Before the first CA polls in 2008, the then government of Girija Prasad Koirala had distributed over 2.6 million citizenships through such camps. The media later unearthed many stories of how in this mad rush to hand out citizenships, even Indian and Bangladeshi citizens —although it is hard to ascertain their exact numbers—were able to get Nepali citizenships without many hassles.
Typically, a mobile citizenship team consists of a senior government official, one or two representatives from the municipal or VDC offices, and a few security personnel. Past experience suggests that such small teams are easily cowed as they come under tremendous pressure to issue citizenship papers if local communities believe certain folks are eligible. Many former officials of these mobile teams have narrated tales of how they were threatened with personal harm if they weren’t ready to cut corners and fiddle with the set standards on citizenship. Given such widespread abuse of mobile citizenship teams in the past there can be no justification for continuing with the flawed system, especially when there is absolutely no need for it. Again, the citizenship process has been vastly simplified in the past decade or so and anecdotal evidence suggests that there are now very few Nepali citizens who have been denied citizenship papers when they have sought these documents. If citizenship has still been denied to some, in most cases it’s for a valid reason: surely, there has to be strong legal basis to such an important document with a direct bearing on national interest.

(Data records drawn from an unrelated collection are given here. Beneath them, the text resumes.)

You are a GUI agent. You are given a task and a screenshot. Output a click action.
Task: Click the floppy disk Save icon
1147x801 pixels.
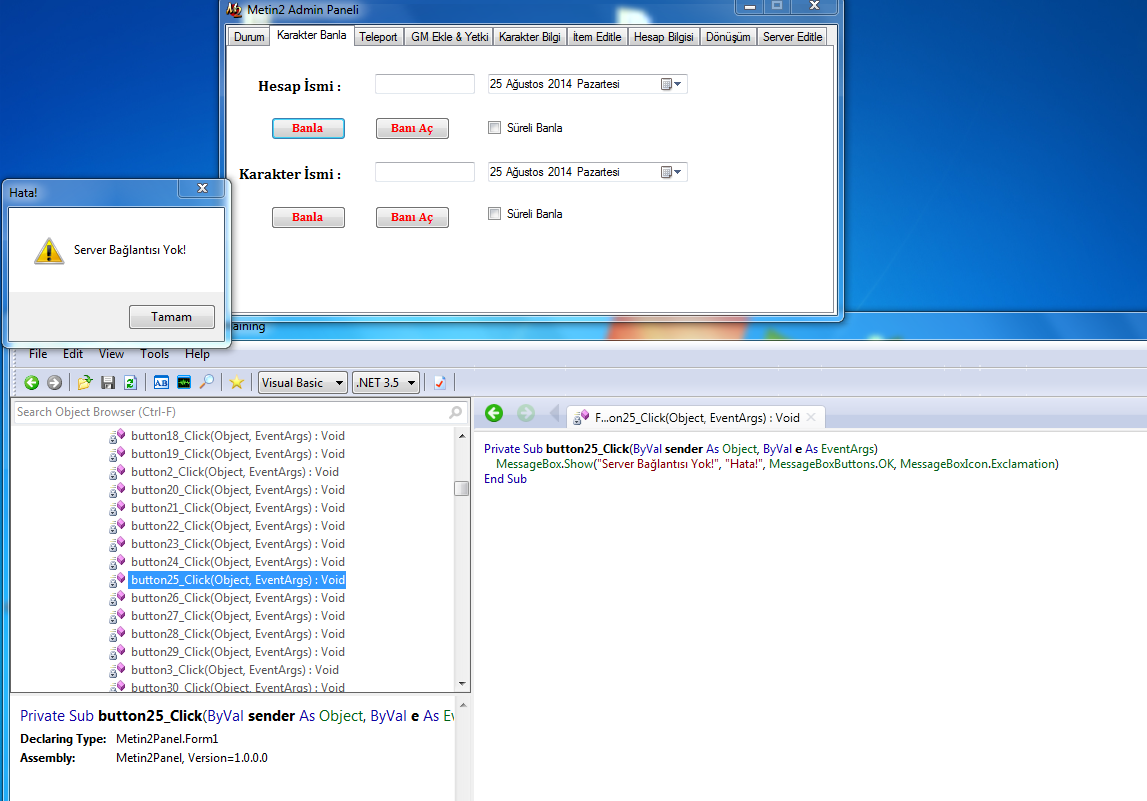[x=108, y=383]
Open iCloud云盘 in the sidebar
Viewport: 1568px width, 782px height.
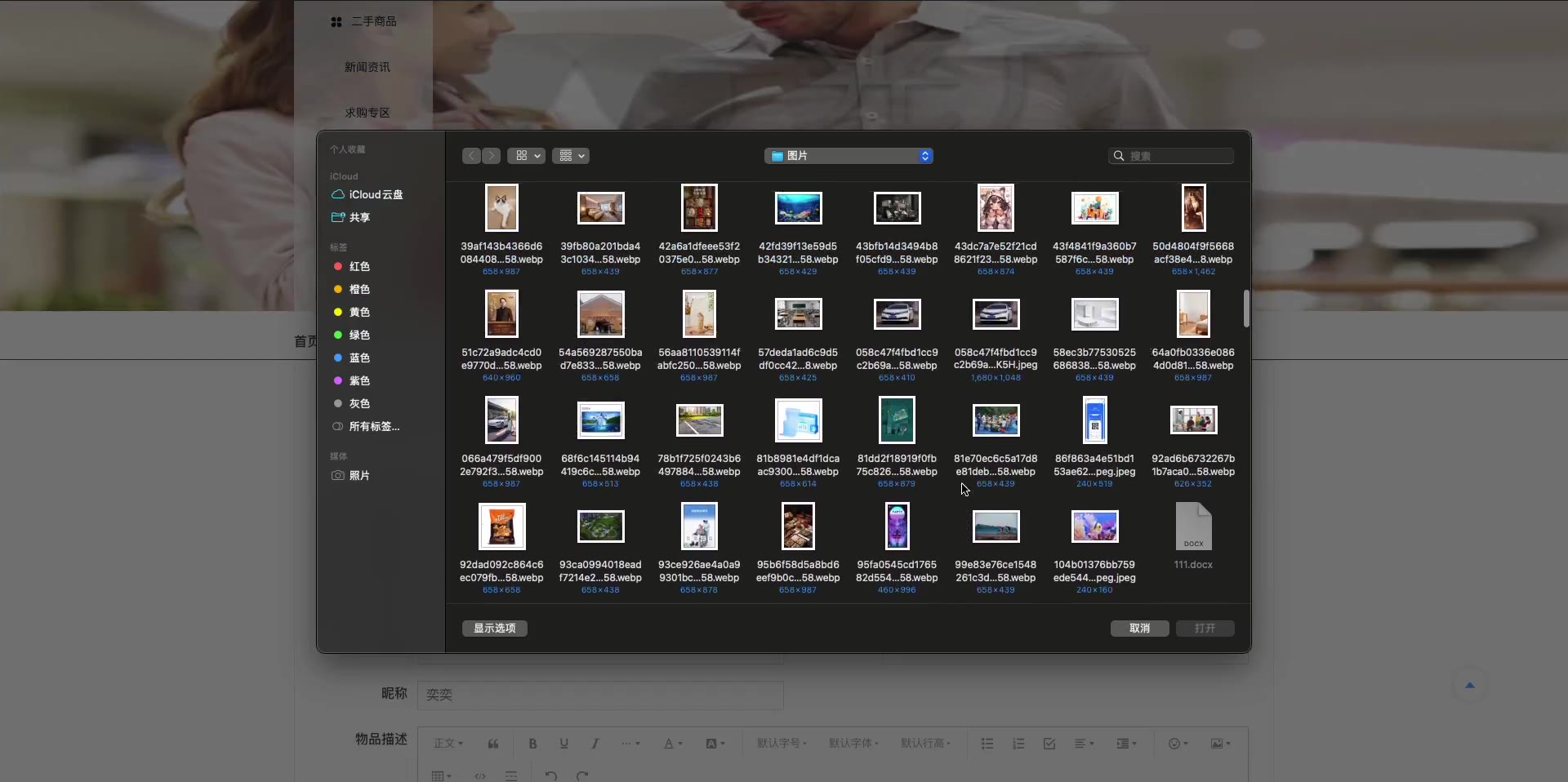pyautogui.click(x=376, y=194)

As the government has struggled to furnish one good reason why these mobile teams are again being deployed, we can only conclude that it is doing so under the pressure of some vested interests. Otherwise, if the goal is to ensure that no Nepali citizen is deprived of her fundamental rights, including the right to vote, for the lack of papers, the right way to go about it would be to further simplify and quicken the citizenship distribution process through the respective District Administration Offices. The electoral rolls then need to be updated and bogus voters struck off. We then need a mass awareness campaign on the importance of voting. Also, any election is a big logistical challenge. But instead of dealing with these real issues that will actually help in the conduction of free and fair elections the government, inexplicably, is undertaking something that could actually undermine our core national interests—and for some very questionable gains.